This cross-sectional study aims to assess levels of antioxidants, including Superoxide Dismutase, Glutathione Peroxidase, Catalase, and Uric acid, in the saliva of patients with erythema multiforme. The saliva samples were collected during the active stage of the disease, approximately 2–4 days after lesion onset. Additionally, correlations were examined to assess differences in antioxidant levels between patients with recurrent episodes and those with a single episode of the disease. An independent t-test was utilized to compare controls with patients, and Pearson correlation analysis was performed for subgroup comparisons.

Methods

A total of 45 patients and 45 controls participated in the study. Saliva samples were collected to determine levels of the above antioxidants in both groups.
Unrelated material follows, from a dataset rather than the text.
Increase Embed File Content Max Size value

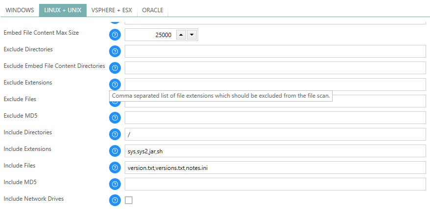tap(180, 35)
The presence of typical target skin, in addition to a previous prodrome of moderate fever, is considered a diagnostic feature. The patient group was divided into two subgroups: the first subgroup included patients with recurrent EM episodes in the previous year, and the second subgroup included patients with a single episode.

Results

The calculated levels of all measured salivary antioxidants were lower in patients with erythema multiforme than in the control group, with a significant difference in catalase (P-value < 0.05) and a highly significant difference in glutathione peroxidase, uric acid, and superoxide dismutase (P-values < 0.001). The group of patients was further subdivided into those with a single episode of erythema multiforme and those with multiple episodes; the difference was insignificant for all measures except catalase, which was significantly lower in the multiple-episode subgroup (P-value < 0.05).

Discussion

This study revealed an important difference in antioxidant levels between the control group and EM patients. Definitely, the salivary concentrations of SOD, GSH-Px, and UA in EM patients were particularly lower compared to those in the control group, suggesting that EM patients have a compromised antioxidant defense.

Conclusion

The salivary secretion of erythema multiforme patients demonstrated a modified antioxidant status, characterized by lower levels of these markers compared to those of healthy individuals. These findings reflect association rather than causation due to the cross-sectional design, and longitudinal validation is required. The difference in Catalase levels between the single-episode and multiple-episode erythema multiforme subgroups may reflect differences in oxidative-stress dynamics in recurrent disease, warranting further investigation.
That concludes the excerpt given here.